I have not read the latter two Dick novels, but your idea is intriguing and much more informed than I am. One of the reasons it’s intriguing is that I’ve most often read of The Simulacra being part of another series, namely that with VALIS, Transmigration of Timothy Archer, etc. But maybe I’m remembering incorrectly…
You may be thinking of The Divine Invasion. The Simulacra is very concerned with information access, to the point that society has two informal but widely recognized castes, the people who know the privileged information about how everything works, and the dumb bunnies who just accept whatever misinformation is shoveled out to them–even knowing that it’s mostly fake. It seems more prescient now than it did in the 20th century, although all the zany touches and wild political conspiracies (the military vs. Karp u. Sohnen Werke and the secret police vs. the Sons of Job vs. the Jackie Kennedy-esque First Lady, etc.) make it seem way over the top plot-wise, like PKD was throwing in everything but the kitchen sink.
The Penultimate Truth is more controlled and narrower in scope. Again, the President is a simulacrum, and the power players on the US side are war with each other, even as they cut a deal with their Soviet counterparts to keep the populace bottled up in underground “ant tanks” while fake news is piped down to them about a nuclear war that ended long ago, backed up by faked documentaries about the historical background leading up to the conflict.

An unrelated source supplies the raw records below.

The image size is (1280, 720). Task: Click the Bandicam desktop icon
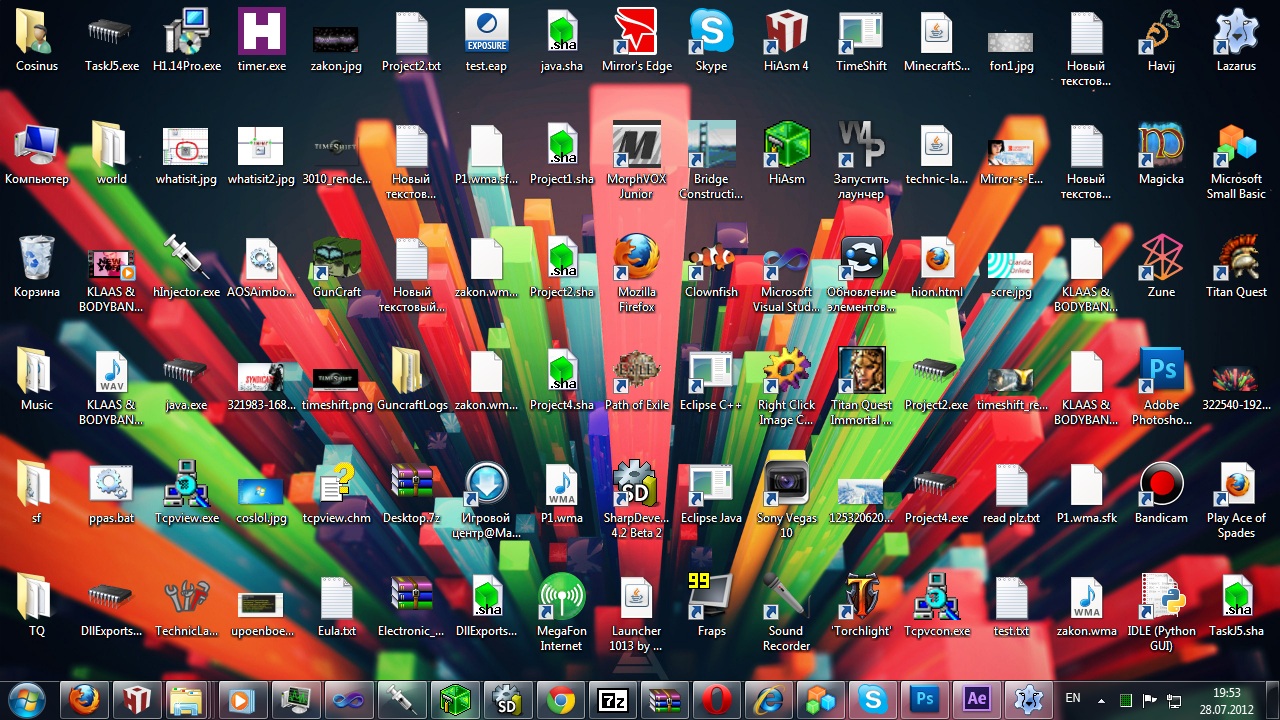[x=1161, y=486]
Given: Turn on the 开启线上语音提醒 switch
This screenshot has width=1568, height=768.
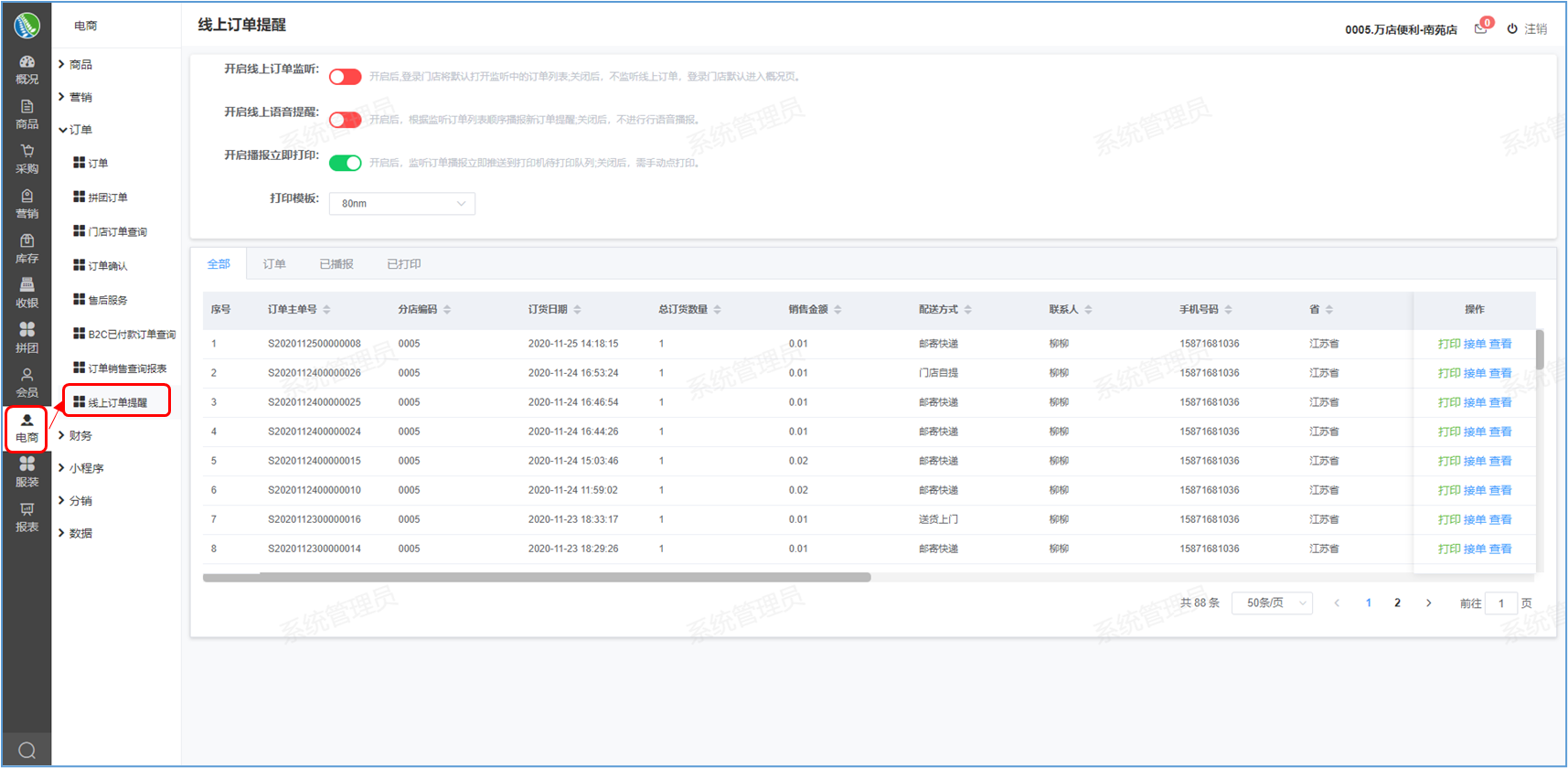Looking at the screenshot, I should pyautogui.click(x=346, y=120).
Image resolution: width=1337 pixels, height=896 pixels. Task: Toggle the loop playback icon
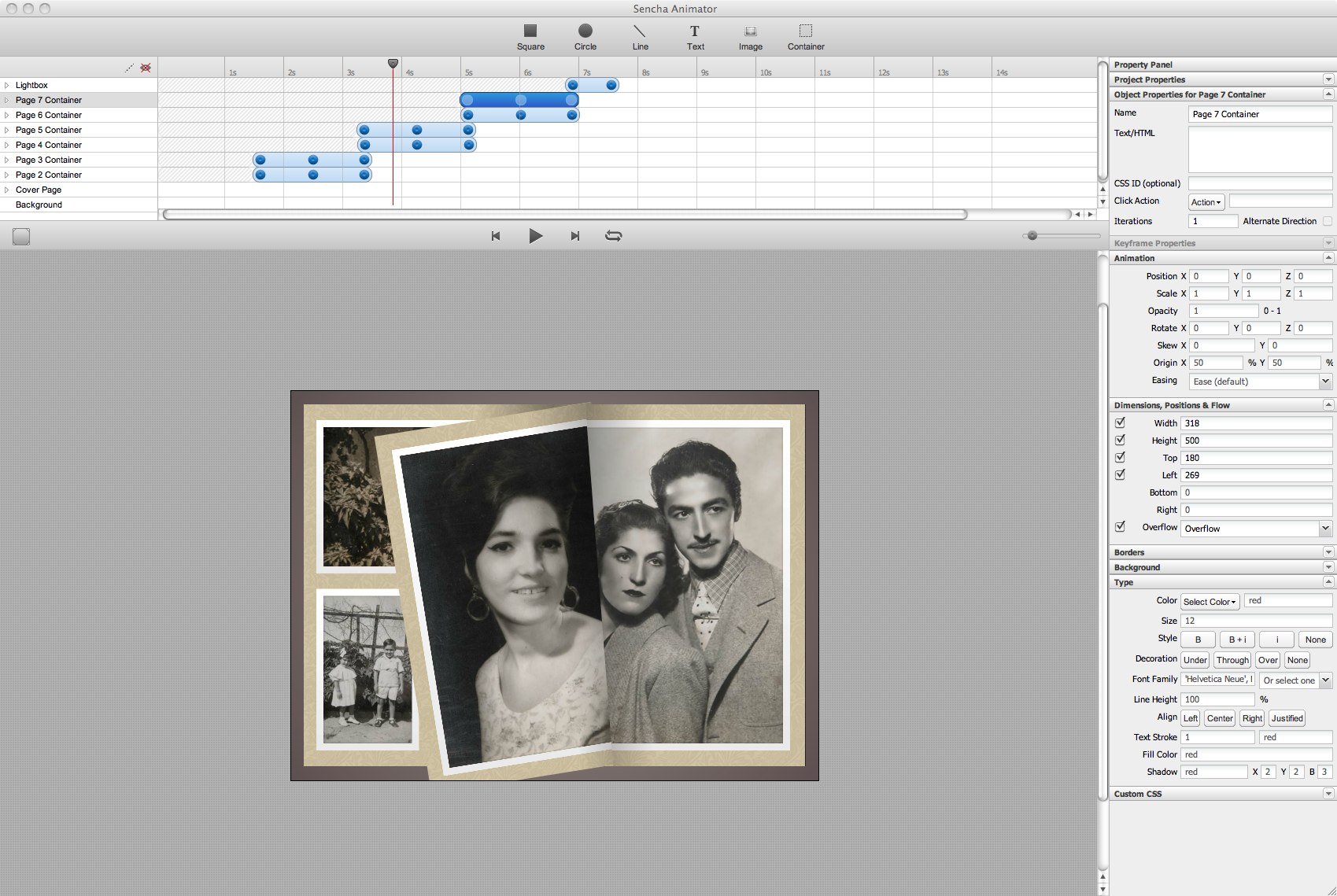point(613,236)
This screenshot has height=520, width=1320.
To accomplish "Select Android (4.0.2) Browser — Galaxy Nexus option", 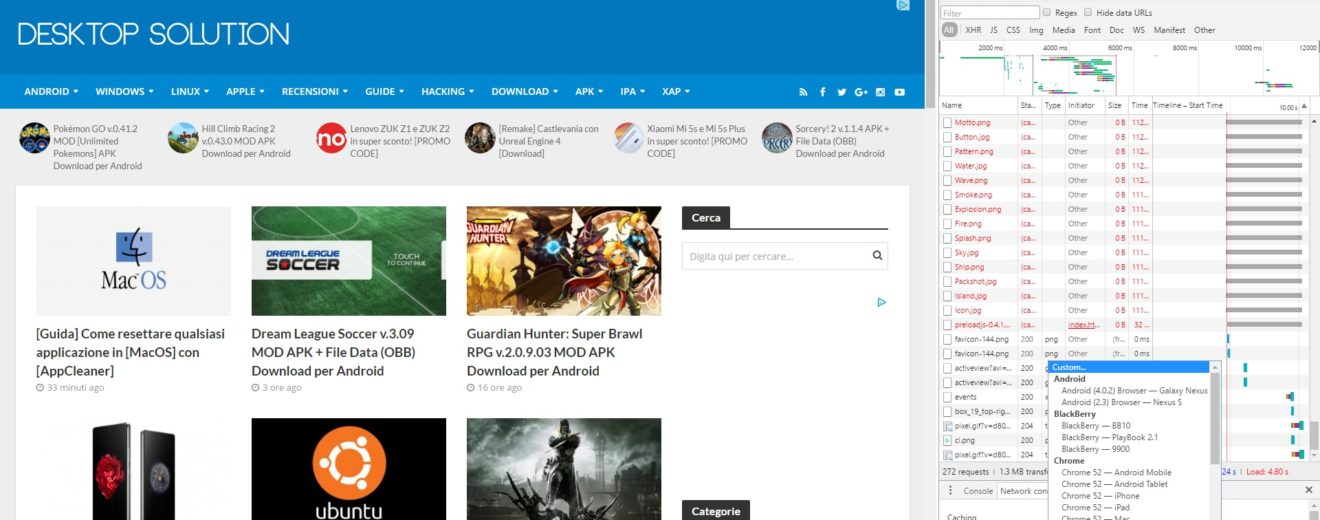I will click(1134, 391).
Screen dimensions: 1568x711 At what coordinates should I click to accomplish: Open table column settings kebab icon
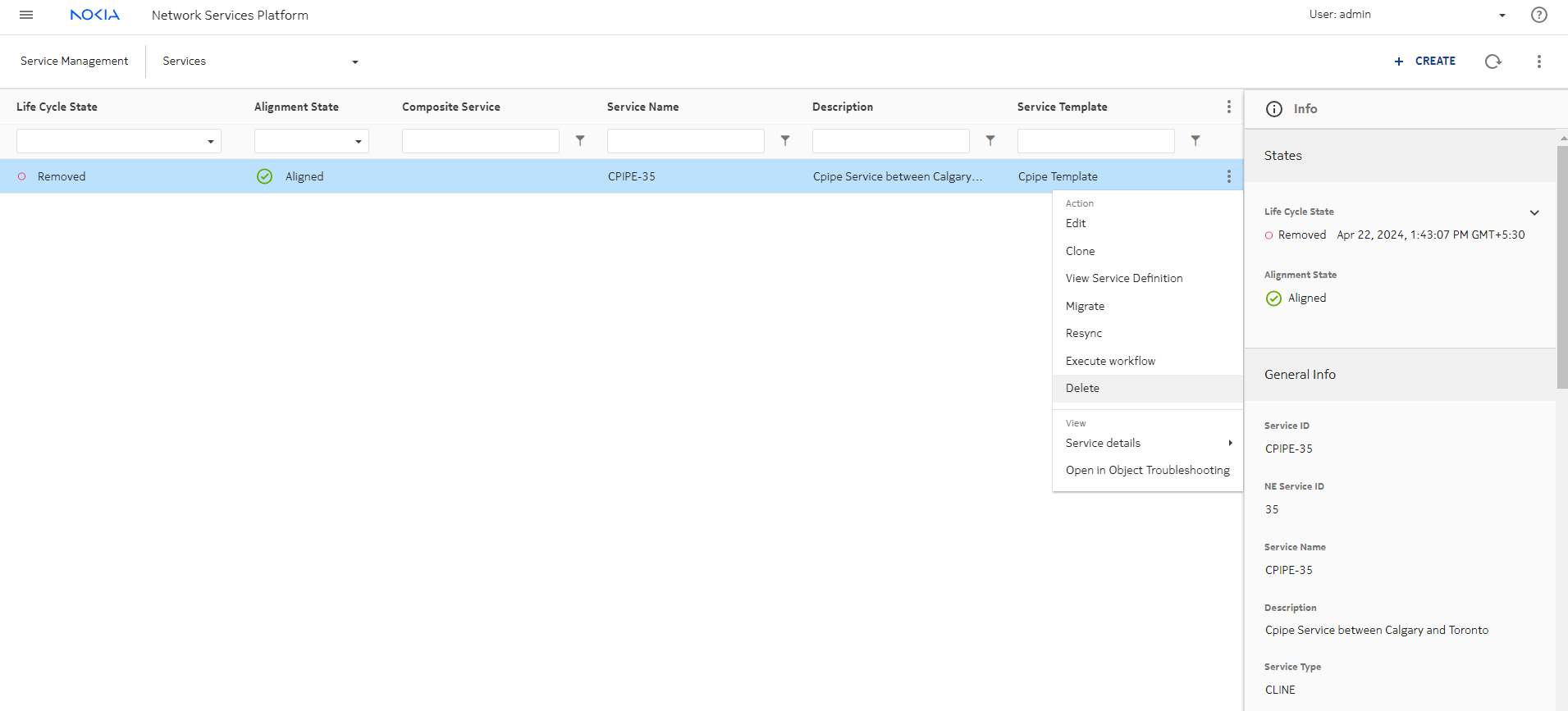pyautogui.click(x=1228, y=107)
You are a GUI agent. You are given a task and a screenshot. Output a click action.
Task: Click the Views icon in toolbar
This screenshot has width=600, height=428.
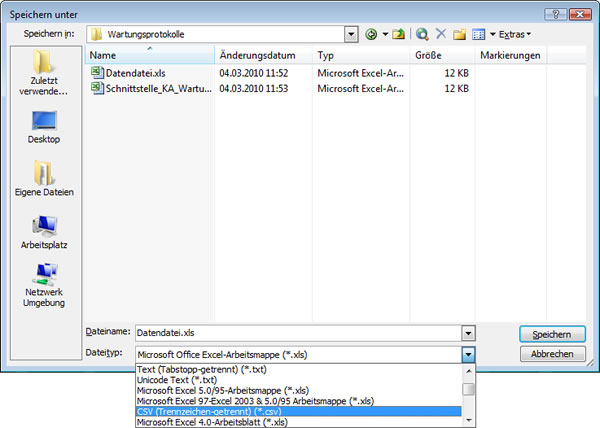tap(478, 34)
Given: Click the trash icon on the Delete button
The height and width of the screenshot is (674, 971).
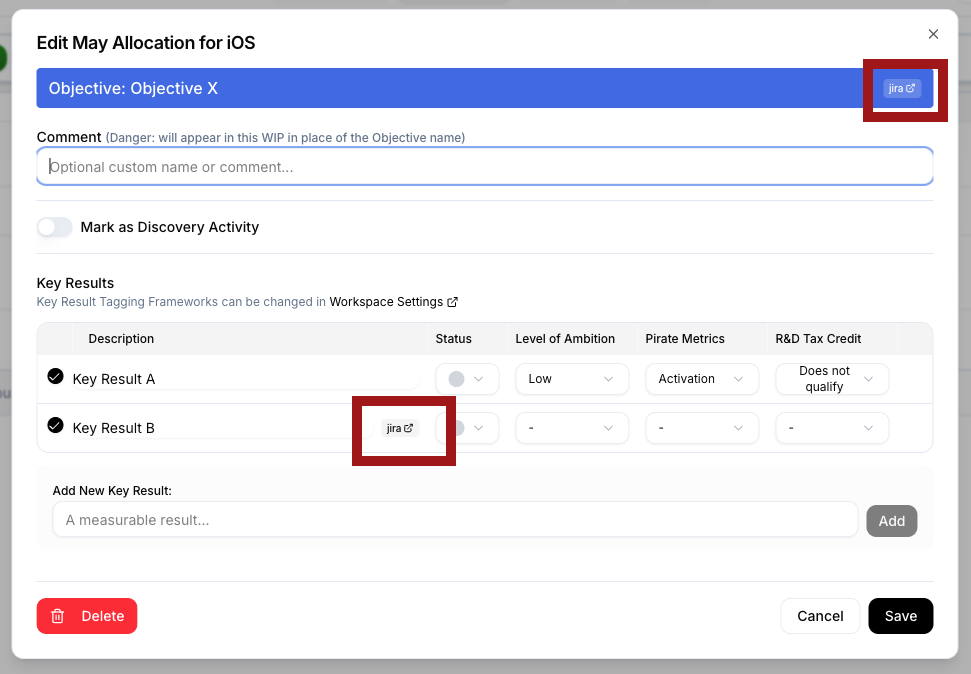Looking at the screenshot, I should [x=58, y=616].
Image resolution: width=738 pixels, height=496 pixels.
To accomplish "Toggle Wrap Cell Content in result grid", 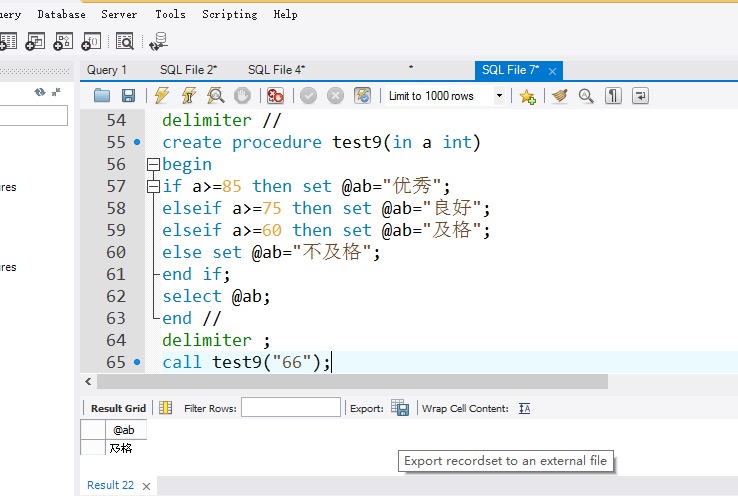I will (x=525, y=408).
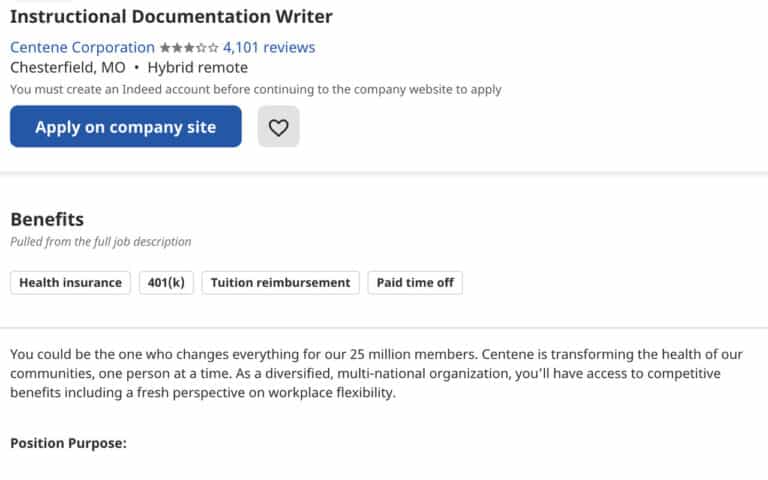The image size is (768, 480).
Task: Click the 'Pulled from the full job description' note
Action: (100, 241)
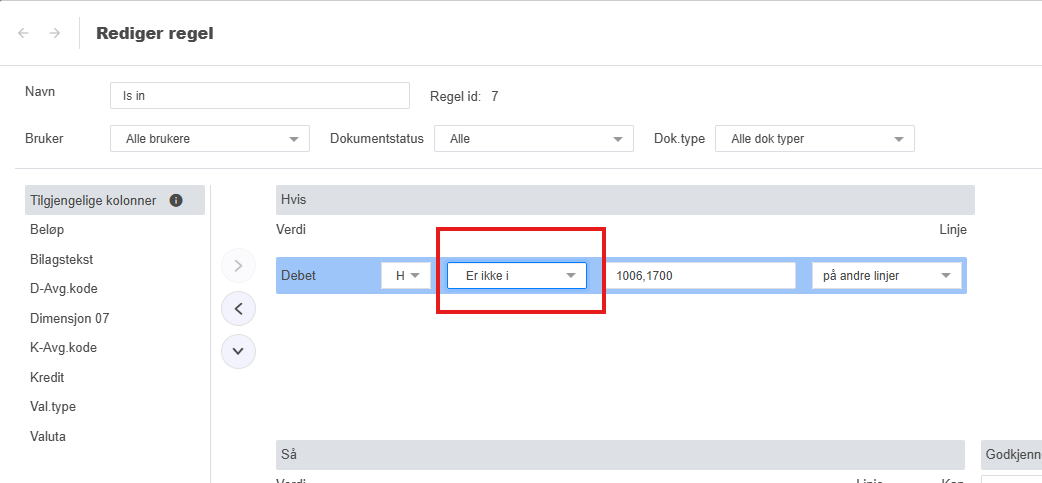Image resolution: width=1042 pixels, height=483 pixels.
Task: Click the move-right chevron button
Action: 238,266

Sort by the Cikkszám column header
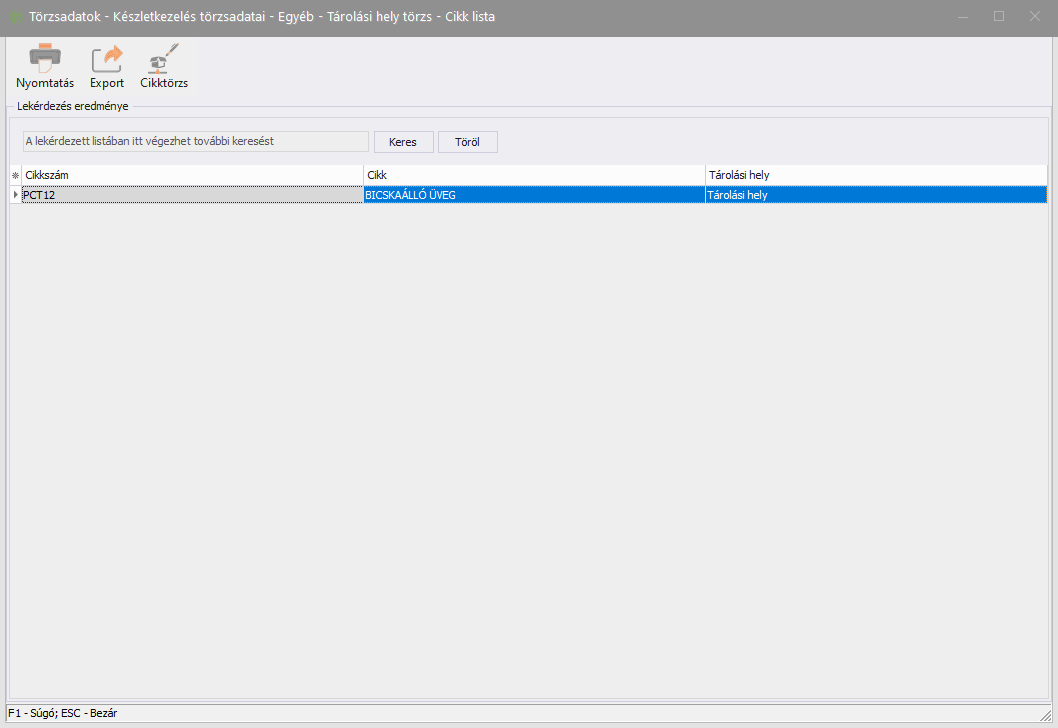pyautogui.click(x=192, y=175)

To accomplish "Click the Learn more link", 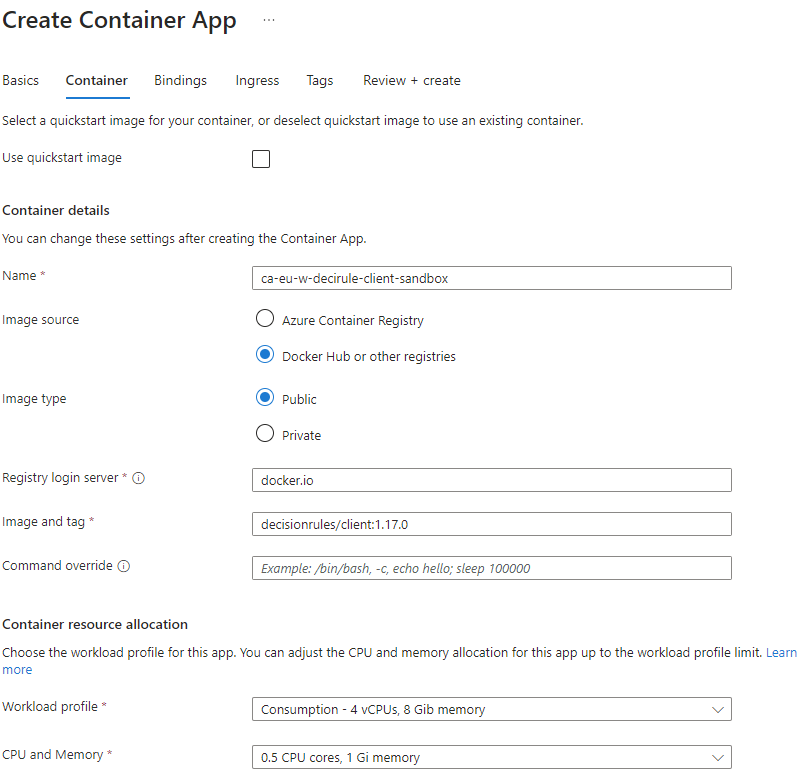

In the wake of the Cuban Missile Crisis and JFK’s assassination, some of the plot elements related to nuclear war and conspiracies among the elite would naturally have occurred to PKD, but he combined those with a focus on fake news and fake history as weapons of the overlords, along with a portrayal of the necessary moment of not just anger, but moral revulsion, when s good person finally recognizes what is being perpetrated.